_Exercise requirements_: Each of the records below must be reproduced exactly.

== Extracted records ==

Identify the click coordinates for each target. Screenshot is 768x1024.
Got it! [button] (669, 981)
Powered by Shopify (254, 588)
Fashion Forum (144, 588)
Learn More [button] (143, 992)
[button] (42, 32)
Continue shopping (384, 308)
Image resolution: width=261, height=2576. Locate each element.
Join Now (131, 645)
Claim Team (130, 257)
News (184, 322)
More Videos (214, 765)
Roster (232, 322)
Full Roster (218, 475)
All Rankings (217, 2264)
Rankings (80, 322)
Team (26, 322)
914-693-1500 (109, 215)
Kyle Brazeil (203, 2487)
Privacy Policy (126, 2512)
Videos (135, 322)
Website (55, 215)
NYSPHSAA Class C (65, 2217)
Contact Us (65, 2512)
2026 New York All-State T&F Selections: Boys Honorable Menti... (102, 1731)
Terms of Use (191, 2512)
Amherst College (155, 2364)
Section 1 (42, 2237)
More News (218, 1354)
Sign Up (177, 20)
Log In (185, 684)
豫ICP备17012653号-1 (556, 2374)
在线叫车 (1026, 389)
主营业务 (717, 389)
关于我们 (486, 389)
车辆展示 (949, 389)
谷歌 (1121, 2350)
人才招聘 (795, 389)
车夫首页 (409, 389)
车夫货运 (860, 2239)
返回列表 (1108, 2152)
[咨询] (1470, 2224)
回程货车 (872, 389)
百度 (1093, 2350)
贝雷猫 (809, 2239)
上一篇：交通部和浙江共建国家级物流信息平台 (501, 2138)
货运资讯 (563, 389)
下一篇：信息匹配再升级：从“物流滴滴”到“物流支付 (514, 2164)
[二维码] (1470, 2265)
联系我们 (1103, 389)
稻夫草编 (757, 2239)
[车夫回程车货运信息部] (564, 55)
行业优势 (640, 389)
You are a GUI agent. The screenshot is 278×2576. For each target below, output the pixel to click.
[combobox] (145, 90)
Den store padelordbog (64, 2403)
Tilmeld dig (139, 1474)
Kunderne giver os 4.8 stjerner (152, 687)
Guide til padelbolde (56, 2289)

===

_Reply to the exercise_:
Identify the click coordinates for each target. Screenshot is 768x1024.
Got it! [button] (669, 981)
Powered by Shopify (254, 588)
Fashion Forum (144, 588)
Learn More [button] (143, 992)
[button] (42, 32)
Continue shopping (384, 308)
Image resolution: width=261, height=2576. Locate each element.
Join Now (131, 645)
Claim Team (130, 257)
News (184, 322)
More Videos (214, 765)
Roster (232, 322)
Full Roster (218, 475)
All Rankings (217, 2264)
Rankings (80, 322)
Team (26, 322)
914-693-1500 (109, 215)
Kyle Brazeil (203, 2487)
Privacy Policy (126, 2512)
Videos (135, 322)
Website (55, 215)
NYSPHSAA Class C (65, 2217)
Contact Us (65, 2512)
2026 New York All-State T&F Selections: Boys Honorable Menti... (102, 1731)
Terms of Use (191, 2512)
Amherst College (155, 2364)
Section 1 (42, 2237)
More News (218, 1354)
Sign Up (177, 20)
Log In (185, 684)
豫ICP备17012653号-1 (556, 2374)
在线叫车 (1026, 389)
主营业务 (717, 389)
关于我们 (486, 389)
车辆展示 (949, 389)
谷歌 (1121, 2350)
人才招聘 (795, 389)
车夫首页 (409, 389)
车夫货运 (860, 2239)
返回列表 (1108, 2152)
[咨询] (1470, 2224)
回程货车 (872, 389)
百度 (1093, 2350)
贝雷猫 (809, 2239)
上一篇：交通部和浙江共建国家级物流信息平台 (501, 2138)
货运资讯 (563, 389)
下一篇：信息匹配再升级：从“物流滴滴”到“物流支付 (514, 2164)
[二维码] (1470, 2265)
联系我们 (1103, 389)
稻夫草编 (757, 2239)
[车夫回程车货运信息部] (564, 55)
行业优势 (640, 389)
You are a GUI agent. The screenshot is 278×2576. For each target below, output the pixel to click.
[combobox] (145, 90)
Den store padelordbog (64, 2403)
Tilmeld dig (139, 1474)
Kunderne giver os 4.8 stjerner (152, 687)
Guide til padelbolde (56, 2289)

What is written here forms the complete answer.